Mara made one more attempt, and only one, to call her scattered people home. She had hoped the assault would convince them they had a responsibility to the Reef, to come home and repair the damage they had caused. It went poorly, however, for though her tech witches were able to amplify her bond to her people through the augments Kelda had developed, she was only one voice in a maelstrom. Her Awoken had sensitive antennae, in the metaphysical sense, and could not hear her plea through the clamor. Also, the communications engineer kept forgetting to call Mara "Majesty" or "Queen."
"Good news," Uldren told her with the grim delight he always showed after a debacle he had survived. "Illyn and I went through the Fallen communications logs. Their Baron never transmitted our position to his Kell. He wanted the prize to himself. We remain secure."
"The Baron might have planted a time-delayed beacon," Mara warned him. "Never underestimate these beings. They've lived in the void longer than us."
"I already admire them," Uldren confessed. "They've lost so much. Some of them even ritually dismember themselves, Mara, to prove they have the strength to grow back the missing limbs. I tell you that even if we are doomed to dwindle and go extinct, those Fallen may outlive us."
Mara made a dry note in her log that her brother had at last discovered his true people.

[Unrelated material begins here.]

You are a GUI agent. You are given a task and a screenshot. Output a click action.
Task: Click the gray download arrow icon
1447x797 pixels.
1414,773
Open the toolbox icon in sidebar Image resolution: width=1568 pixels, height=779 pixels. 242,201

For her part, Sjur Eido wandered about in a daze, filled with joy to be alive and grief that she no longer knew the day when she would die. "In you, all things are possible," she told Mara. "I live because of you." When Mara saw her string her mighty bow, the limbs coiled behind her leg and around her opposite arm, she was glad beyond telling that Sjur had survived.
In time, Mara appointed Paladins to oversee her new military, as Alis Li had done during the Theodicy War. She created talented starfarers as Corsairs, to scour the asteroid belt in utmost secrecy and to establish routes and caches that would support the covert motion of Awoken ships.

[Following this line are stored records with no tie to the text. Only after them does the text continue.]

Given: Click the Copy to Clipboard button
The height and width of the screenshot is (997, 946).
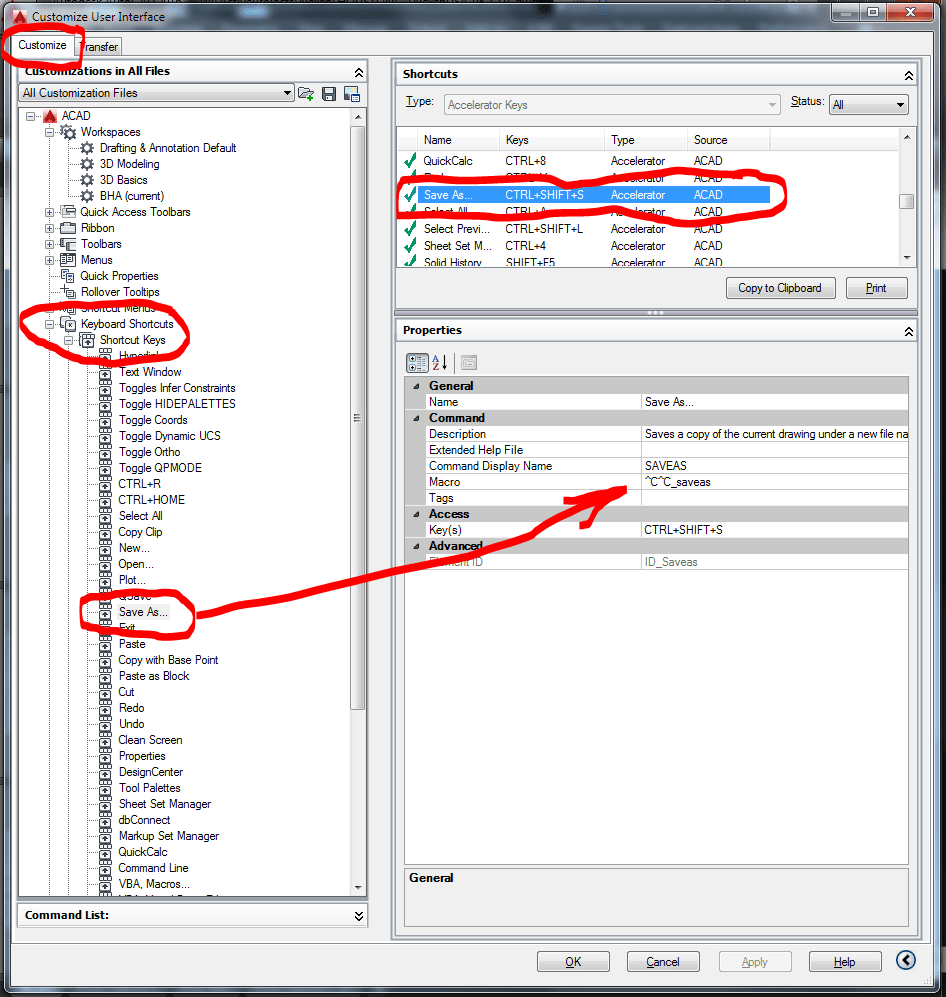Looking at the screenshot, I should [x=780, y=287].
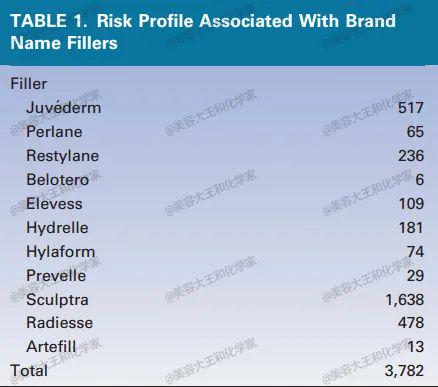Viewport: 438px width, 387px height.
Task: Select the 'Filler' column header
Action: [29, 84]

Most of all, she charged her brother with the mission that occupied her thoughts. "Brother," she said, "never again can I allow my people to be divided. We must offer them more than shielding ice and cold habitat cylinders and the warrens of Vesta. We must make a culture, a thread that binds us all in pride and wonder at the mystery of ourselves. Nowhere does culture flourish better than in a city."
"Gather in one place," Uldren warned her, "and you make yourself a target."
Mara had considered this, and found an answer. "Go forth and find me a power unknown to all the other powers of this world. Return it to me, and I shall make of it the cornerstone of my new city, where the Awoken shall dream of all they have been and all that is yet to come."
So Uldren went out voyaging among the worlds, swift as a blueshift ghost. In time, he returned to the Reef with a creature not larger than his hand, saying, "Behold, Sister, the lie that makes itself true. This is an Ahamkara."